Pulley also said that he will send an email to the board later this week including information about state law regarding what type of resolution the board should pass. No action was taken by the board.
In other business:
- The board voted 3-2 to reject a $575,000 construction proposal from KT Builder to waterproof the school district’s building on West Church Street.
Samantha Milton, Dr. Kalanya Moore and Jackie Lewis cast the dissenting votes.
Charles Johnson, the district’s assistant superintendent, said that water had seeped into the basement of the building. The proposed waterproofing of the building would not include any interior repairs to the building or address the mold that has grown inside, Johnson said.
The district used to operate its central office out of that building but has since moved to 1902 U.S. 82 West, where the board holds most of its meetings and work sessions.

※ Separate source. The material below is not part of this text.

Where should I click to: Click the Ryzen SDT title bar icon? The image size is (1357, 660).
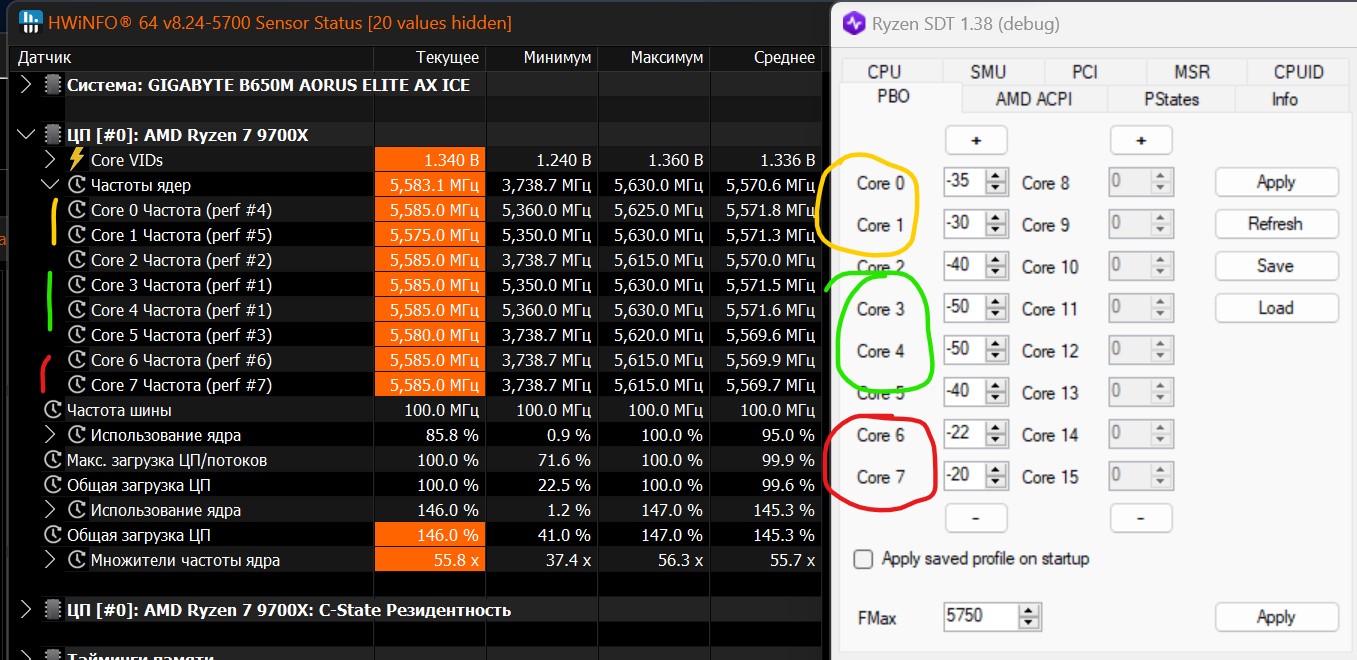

When asked whether the district could afford to fix that building, Kellia Washington, the district’s chief of finance, said that it could but that it would be wiser to focus on addressing school campuses or the central office, rather than both.
Dr. Mary Brown, the superintendent, said the building on U.S. 82 is much better suited to be the central office than the downtown building.
- The board approved a resolution to allow the district to submit an application with the Mississippi State Department of Health’s Adopt-a-School: Provider Partnerships for COVID-19 Vaccinations in Schools program. The program would allow the state Health Department to provide vaccinations for students 12 and older at the schools.
- The board voted to extend the district’s extended COVID-19 sick leave through the Families First Coronavirus Response Act, allowing district employees to be paid sick leave if they are infected with the respiratory disease.
The act, passed by Congress last March, provides funding for COVID-19 testing as well as allowing employers to provide two weeks of paid sick leave for employees unable to work because of the pandemic.The school district’s extended sick leave, which originally expired at the end of June, will now run through Oct. 31.